Caroline Thompson has been a wonder worker in her screenplays, Edward Scissorhands about an outsider and The Secret Garden about the transformation of a bratty girl into a caring person. Black Beauty marks her debut as a director and it is an auspicious one. Thompson's screen adaptation of Anna Sewell's 1877 novel is true to the letter and to the spirit of this classic children's story. Black Beauty, a black colt with a white star on its head, looks back over his life and notes, "Horses don't get to choose the people in our lives. For us it's all chance."
The proud stallion is raised alongside his mother in the countryside. As a young colt, he is sold to a kindly family who live on an idyllic estate. There he falls in love with Ginger, a frisky mare. Black Beauty saves the man who looks after him in a storm and, in turn, is rescued from a burning stable by a boy. However, fate intervenes and sends Black Beauty and Ginger to some cruel aristocrats who try to break the spirits of both horses in order to make them appear more fashionable. Despite some pleasant moments with a working-class London taxi-driver, Black Beauty ends up as a horse for rent and then as a slave-laborer pulling grain wagons.
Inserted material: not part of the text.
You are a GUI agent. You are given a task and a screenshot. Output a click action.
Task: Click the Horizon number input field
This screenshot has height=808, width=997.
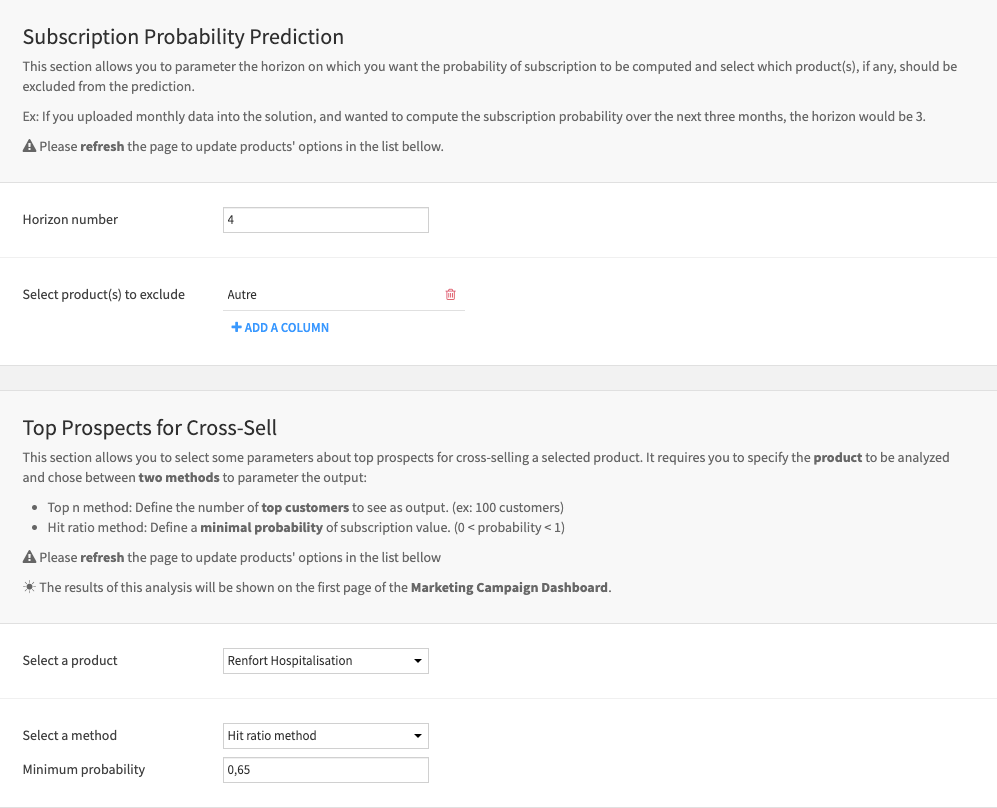[325, 219]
Animals do have feelings and souls which they express in affection, play, and pleasure. The film's strong suit is that it draws us into the experience of this horse who goes gaga for oats, loves to run free, and is responsive to the attention of Ginger and the care of those who cherish him. The story is an especially important one for children to see since it reveals the vulnerability of animals, how they suffer at the hands of thoughtless people and how much pleasure they feel when touched by human kindness.